Já em terras brasileiras, e na falta de uma rotina
que de longe lembrasse o cenário austríaco de sua juventude - que incluía
Goethe e Bethoveen -, a imperatriz se distraía estudando e colecionando artigos
relacionados a mineralogia, zoologia e botânica. Leopoldina abasteceu todo o
atual Museu Brasileiro de Viena com seus registros etnográficos de indígenas,
catálogos de plantas brasileiras, entre outros, como macacos vivos e índios
botocudos, que ela chegou a enviar ao seu país de origem.
Noiva apaixonada
No entanto, isso não significa que os primeiros
momentos de seu casório com D. Pedro não tenham lhe agradado. Os historiadores
reafirmam aquilo que a historiografia há algum tempo concluiu: Leopoldina casou
apaixonada, ciente do papel político que deveria cumprir unindo sua família ao
promissor Reino Unido do Brasil, Portugal e Algarves. Além disso, em suas
primeiras cartas à irmã Maria Luisa, a jovem imperatriz se queixa de certo
"cansaço", uma vez que o marido lhe "solicitava" por noites
inteiras. A fama de que Pedro não era muito apegado à "moral familiar e
aos bons costumes", assim como a paz desses primeiros meses no Brasil, não
poderiam ter lhe dado a dimensão das humilhações e sofrimentos que passaria até
sua morte com apenas 29 anos.
"As infidelidades do imperador a
desestabilizavam"; Ela era ainda uma menina vinda de um ambiente
políticamente importante e culturalmente rico quando teve que aprender a lidar
com as notórias traições de D. Pedro, e com o gênio intempestivo da sogra
Carlota Joaquina. Carlota seria "baixa, feia, torta, altamente
conspiradora e com um apetite sexual voraz", conforme relata Bulcão. Mesmo
após o casamento com Leopoldina, Carlota batia no filho em público, dava tapas
em seu rosto, deixando a nora cada vez mais horrorizada. Apenas com D. João a
convivência parecia agradável. Tudo indica que ela tenha dado ouvidos ao
conselho de seu pai antes de sair de Áustria: "ame o seu sogro, obedeça a
seu marido, e se afaste de sua sogra".
Nada disso, no entanto, influenciaria a retidão de
seu comportamento político. Lúcida, perspicaz e inteligente, foi Leopoldina
quem impediu D. Pedro de voltar a Portugal em 1820, durante a Revolução Liberal
do Porto. É de Leopoldina, a austríaca, que nasce a campanha que se poderia
dizer "patriótica" em nome da emancipação do Brasil e da manutenção
da Monarquia como sistema de governo.

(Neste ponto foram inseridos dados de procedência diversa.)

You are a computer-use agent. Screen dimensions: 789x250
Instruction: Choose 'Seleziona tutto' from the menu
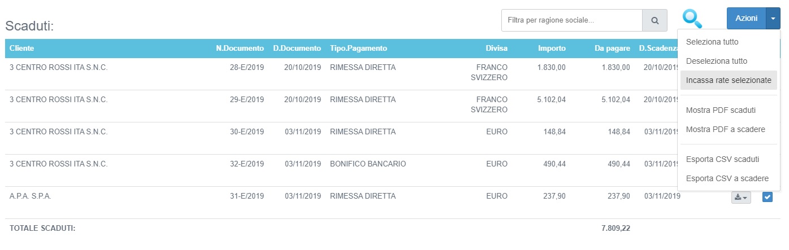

Ela cria a campanha das fitas verdes para
demonstrar o apoio da população aos Bragança. Tudo o que de mais importante
aconteceu entre 1820 e 1822, incluindo a declaração de independência do Brasil,
deve-se, em grande medida às decisões de Leopoldina, afirmam os historiadores.
Traição e violência
Mas a situação conjugal ficaria, enfim,
insustentável, quando o caso do imperador com "o monstro sensual" que
era a Marquesa de Santos se tornou público. D. Pedro chegou a dormir fora de
casa por mais de um mês enquanto Leopoldina estava grávida. De acordo com historiadores,
a esposa teria enviado mensagem para que Pedro fosse buscar as suas malas de
vez: "um comportamento bastante comum para os nossos tempos, mas jamais
para o período imperial", comentou. Depois disso ninguém mais sabe o que
aconteceu. O encontro entre o casal se deu a portas fechadas, e a imperatriz da
independência optou por jamais falar ou escrever sobre isso. "Não tenho
dúvidas de que Leopoldina sofreu violência física. Ou ela foi empurrada da
escada, como alguns biógrafos sugerem, ou ela foi vitima de pontapés na
barriga", o que durante a exumação do corpo, ficou comprovado que nada
disso, na verdade aconteceu.
Em seguida, D. Pedro embarcaria em missão militar
na Cisplatina. O ventre de Leopoldina abortaria a criança que carregava, e dias
depois ela morreria causando comoção em todo o Rio de Janeiro.
Recordar essa história pode adquirir sentidos
diversos; da influência cultural austríaca na política brasileira, tendo como
D. Pedro II seu símbolo mais claro, até as questões de gênero que o
comportamento de Leopoldina encerra; as transformações e continuidades de uma
moralidade em desconexão com a realidade desde tempos coloniais, até a
ampliação imaginativa que a leitura e a confecção da história nos permitem, a
"conhecer" vidas e tempos que nunca poderemos experimentar.
Com o documentário D.LEOPOLDINA, A FILHA DOS CÉSARES abrem-se "brechas no
tempo" que podem nos permitir construir ou reconstruir referências
antepassadas, perdidas em memórias oficias que há muito não fazem mais sentido
para os nossos dias.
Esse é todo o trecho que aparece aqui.